SpaceX launched a Falcon 9 rocket with 51 more Starlink internet satellites from California on Friday after a delay of several days to wait for liftoff of a higher-priority crew mission from Florida.
NASA, SpaceX’s customer for the astronaut mission, wanted time to review data from previous Falcon 9 flights before giving the green light for the launch of a four-man crew to the International Space Station. The requirement bumped the Starlink launch from California until after the Crew-6 mission took off from Kennedy Space Center early Thursday.
With the astronauts on their way to the space station, SpaceX was clear to launch the Falcon 9 from Vandenberg Space Force Base in California at 10:38:50 a.m. PST (1:38:50 p.m. EST; 1838:50 GMT) Friday.
The Falcon 9 rocket ignited nine Merlin main engines and climbed away from Space Launch Complex 4-East, SpaceX’s launch site on the West Coast. The kerosene-fueled main engines produced 1.7 million pounds of thrust as the rocket arced south-southeast from Vandenberg over the Pacific Ocean.
Two-and-a-half minutes into the mission, the booster stage of the Falcon 9 shut down and separated from the rocket’s upper stage, which ignited a single engine to continue the flight into orbit. The reusable booster, flying for the 12th time, extended grid fins and fired a subset of its engines for two braking maneuvers before settling onto a drone ship in the Pacific west of Baja California.
The vessel will return the rocket to Southern California for refurbishment and reuse.
The upper stage placed the 51 Starlink satellites into a low-altitude transfer orbit, then released the payloads about 15 minutes after liftoff. The mission, known as Starlink 2-7, marked the 15th SpaceX launch of the year, and the 76th SpaceX launch primarily dedicated to deploying satellites for the Starlink internet network.
The Starlink 2-7 mission Friday aimed to deploy the 51 Starlink satellites into an orbit between 138 miles and 207 miles (222-by-333 kilometers) above Earth. The satellites will extend their solar arrays and switch on krypton-fueled ion thrusters to raise their orbits to an altitude of 354 miles (570 kilometers), where they will become part of Group 2 of the Starlink constellation.

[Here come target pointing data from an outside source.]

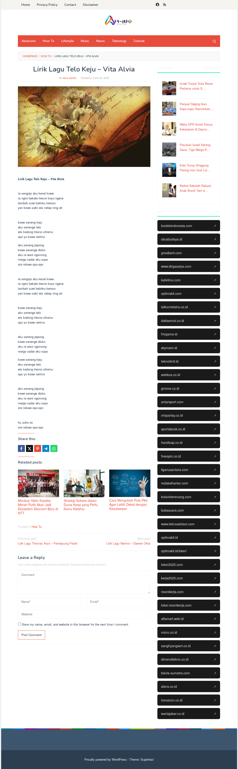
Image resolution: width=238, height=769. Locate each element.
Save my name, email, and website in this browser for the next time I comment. (75, 624)
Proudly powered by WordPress (105, 759)
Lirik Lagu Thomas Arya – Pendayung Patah (47, 540)
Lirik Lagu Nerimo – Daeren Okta (128, 540)
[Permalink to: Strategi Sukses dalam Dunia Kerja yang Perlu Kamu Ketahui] (84, 483)
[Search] (214, 41)
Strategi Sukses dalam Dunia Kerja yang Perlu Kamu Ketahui (81, 504)
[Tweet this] (29, 448)
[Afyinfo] (119, 20)
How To (37, 526)
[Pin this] (37, 448)
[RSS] (164, 5)
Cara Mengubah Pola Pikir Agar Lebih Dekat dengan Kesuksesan (128, 504)
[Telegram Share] (45, 448)
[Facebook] (157, 5)
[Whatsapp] (53, 448)
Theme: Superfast (141, 759)
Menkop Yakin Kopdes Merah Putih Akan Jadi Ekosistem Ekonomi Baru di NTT (38, 506)
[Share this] (21, 448)
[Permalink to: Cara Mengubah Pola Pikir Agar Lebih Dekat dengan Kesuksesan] (129, 483)
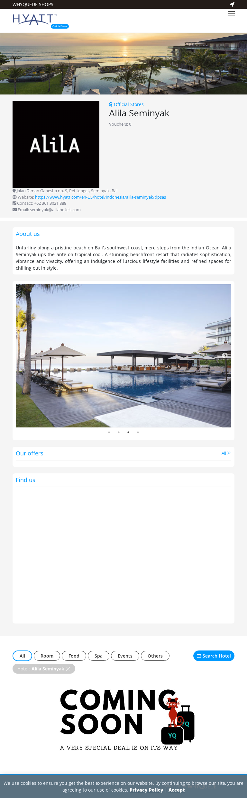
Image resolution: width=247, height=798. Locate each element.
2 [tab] (118, 432)
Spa (99, 656)
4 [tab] (138, 432)
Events (125, 656)
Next (225, 356)
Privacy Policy (146, 790)
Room (47, 656)
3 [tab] (128, 432)
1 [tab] (109, 432)
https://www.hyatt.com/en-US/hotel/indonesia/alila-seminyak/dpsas (100, 197)
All (224, 453)
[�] (123, 63)
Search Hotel (216, 656)
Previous (22, 356)
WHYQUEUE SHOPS (33, 4)
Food (74, 656)
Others (155, 656)
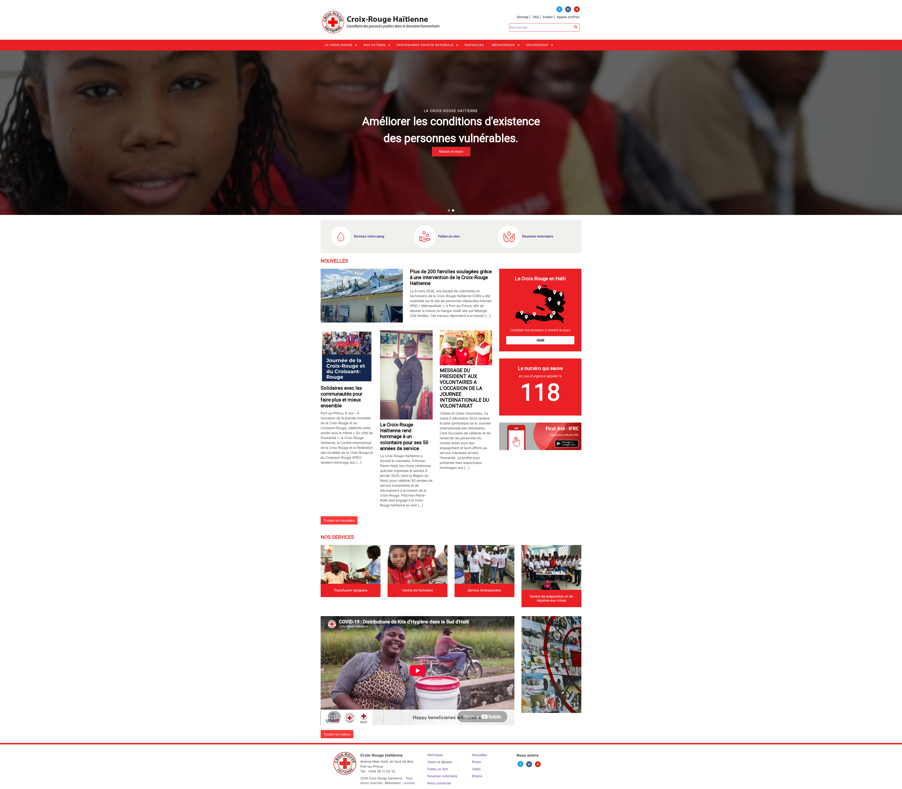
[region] (451, 133)
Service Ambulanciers (484, 590)
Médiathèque (503, 45)
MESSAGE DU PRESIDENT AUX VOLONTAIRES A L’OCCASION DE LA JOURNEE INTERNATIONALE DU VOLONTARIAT (464, 388)
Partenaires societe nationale (425, 45)
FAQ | (537, 17)
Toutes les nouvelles (339, 520)
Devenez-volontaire (442, 776)
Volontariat (537, 45)
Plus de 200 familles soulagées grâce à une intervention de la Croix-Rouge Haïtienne (451, 277)
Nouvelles (474, 45)
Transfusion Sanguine (350, 590)
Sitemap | (523, 17)
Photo (476, 762)
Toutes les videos (337, 734)
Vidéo (476, 769)
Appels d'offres (568, 17)
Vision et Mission (439, 762)
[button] (449, 210)
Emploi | (549, 17)
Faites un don (437, 769)
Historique (435, 755)
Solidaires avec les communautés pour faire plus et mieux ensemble (341, 397)
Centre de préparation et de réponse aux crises (551, 598)
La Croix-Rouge (339, 45)
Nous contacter (439, 783)
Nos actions (375, 45)
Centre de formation (417, 590)
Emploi (477, 776)
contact (409, 783)
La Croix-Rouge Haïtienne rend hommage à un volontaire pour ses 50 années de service (404, 436)
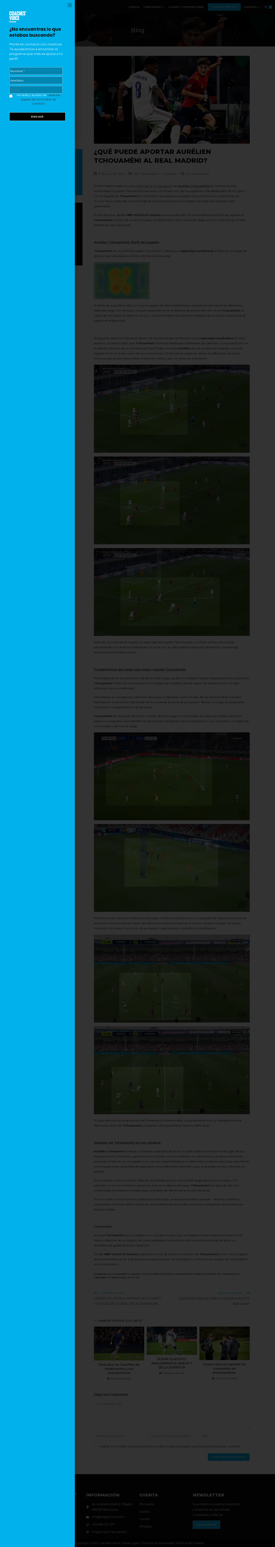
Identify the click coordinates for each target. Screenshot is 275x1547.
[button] (69, 5)
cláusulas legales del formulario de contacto (40, 99)
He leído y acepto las (38, 99)
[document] (137, 773)
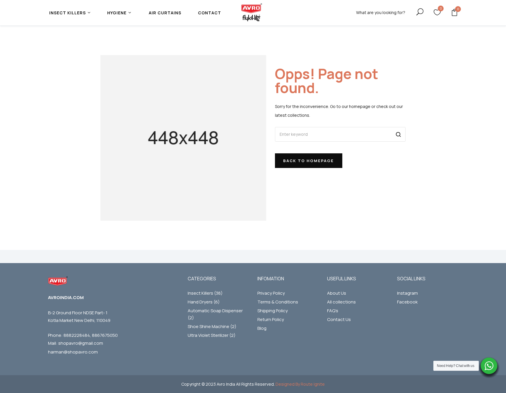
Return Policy (270, 319)
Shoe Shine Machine (212, 326)
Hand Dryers (204, 302)
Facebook (407, 302)
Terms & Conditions (277, 302)
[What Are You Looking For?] (414, 12)
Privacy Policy (271, 293)
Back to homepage (308, 160)
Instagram (407, 293)
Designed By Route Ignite (300, 384)
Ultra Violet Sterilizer (211, 335)
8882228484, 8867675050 (91, 335)
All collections (341, 302)
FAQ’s (332, 311)
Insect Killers (205, 293)
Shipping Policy (272, 311)
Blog (261, 328)
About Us (336, 293)
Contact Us (339, 319)
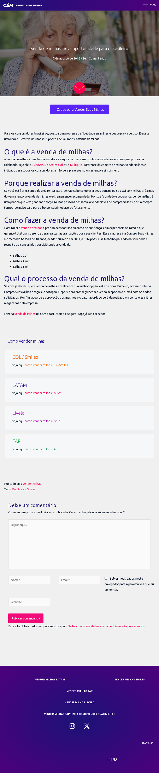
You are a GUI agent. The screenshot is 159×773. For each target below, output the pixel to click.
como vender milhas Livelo (42, 421)
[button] (72, 726)
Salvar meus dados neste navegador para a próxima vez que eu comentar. (129, 584)
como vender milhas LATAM (43, 393)
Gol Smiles (19, 489)
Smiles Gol (56, 165)
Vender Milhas (31, 483)
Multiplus (76, 165)
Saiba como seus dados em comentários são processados (106, 626)
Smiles (31, 489)
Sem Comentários (94, 58)
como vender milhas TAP (41, 449)
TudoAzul (38, 165)
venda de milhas (31, 228)
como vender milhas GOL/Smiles (46, 365)
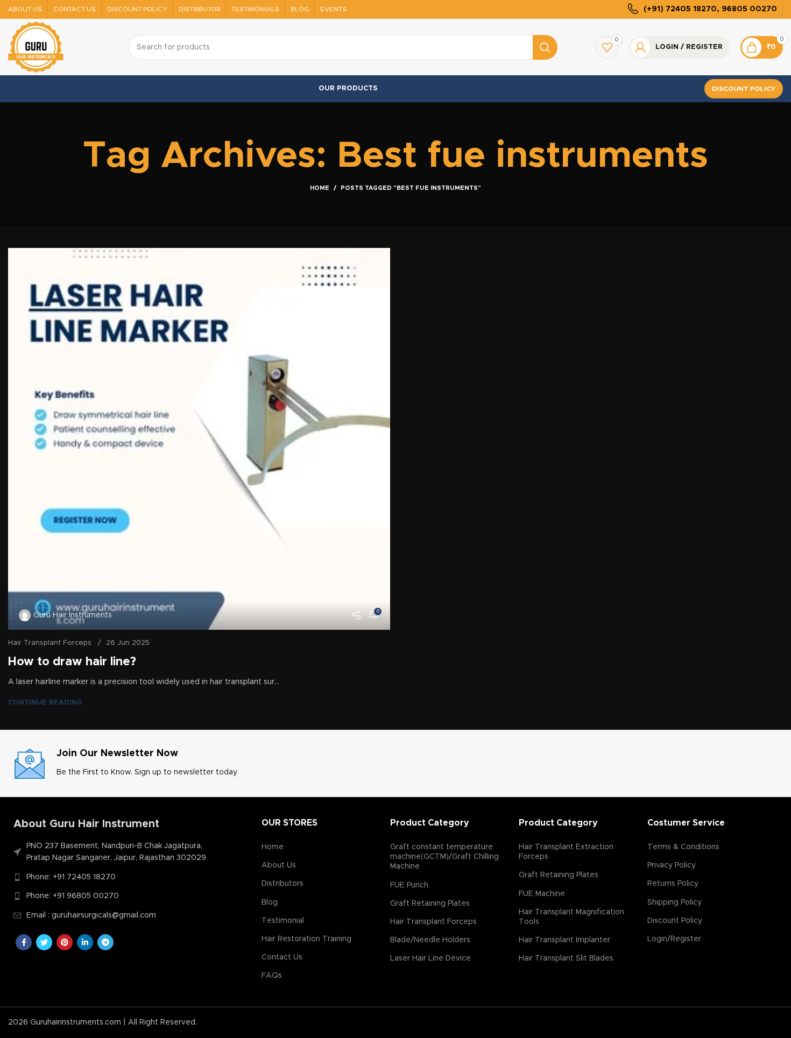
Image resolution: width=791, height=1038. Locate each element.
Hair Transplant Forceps (49, 642)
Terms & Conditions (683, 847)
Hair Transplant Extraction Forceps (566, 852)
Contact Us (282, 957)
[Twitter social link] (44, 942)
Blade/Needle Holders (430, 940)
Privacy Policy (671, 865)
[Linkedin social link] (85, 942)
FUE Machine (542, 894)
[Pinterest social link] (64, 942)
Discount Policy (743, 89)
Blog (270, 902)
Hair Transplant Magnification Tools (571, 917)
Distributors (282, 883)
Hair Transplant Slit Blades (566, 958)
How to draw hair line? (72, 662)
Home (319, 188)
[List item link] (113, 877)
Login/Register (674, 939)
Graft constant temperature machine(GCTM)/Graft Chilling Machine (444, 856)
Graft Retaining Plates (430, 903)
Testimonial (283, 921)
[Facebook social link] (24, 942)
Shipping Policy (674, 902)
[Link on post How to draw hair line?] (199, 439)
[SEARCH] (545, 47)
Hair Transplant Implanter (564, 940)
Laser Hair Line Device (430, 958)
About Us (279, 865)
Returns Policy (672, 883)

SpaceX’s first-generation Starlink fleet is spread out into five groups, or orbital shells, between 335 miles and 354 miles in altitude. The first-generation Starlink shells are inclined at different angles to the equator, with some satellites orbiting between 53 degrees north and south latitude, and others in orbits flying from pole-to-pole.
SpaceX began launching satellites into its second-generation Starlink constellation, called Gen2, in December, and debuted a larger, more capable version of the Starlink satellite design on a launch Feb. 27. But the Starlink 2-7 mission from Vandenberg continued filling out the first-generation Starlink fleet with the older satellite design, known as Starlink V1.5.
The 51 Starlink internet satellites on-board the rocket Friday brought the total number of Starlink spacecraft launched to 4,053.
The Federal Communications Commission granted SpaceX approval Dec. 1 to launch up to 7,500 of its planned 29,988-spacecraft Starlink Gen2 constellation. The regulatory agency deferred a decision on the remaining satellites SpaceX proposed for Gen2.
The FCC previously authorized SpaceX to launch and operate roughly 4,400 first-generation Ka-band and Ku-band Starlink spacecraft that SpaceX has been launching since 2019.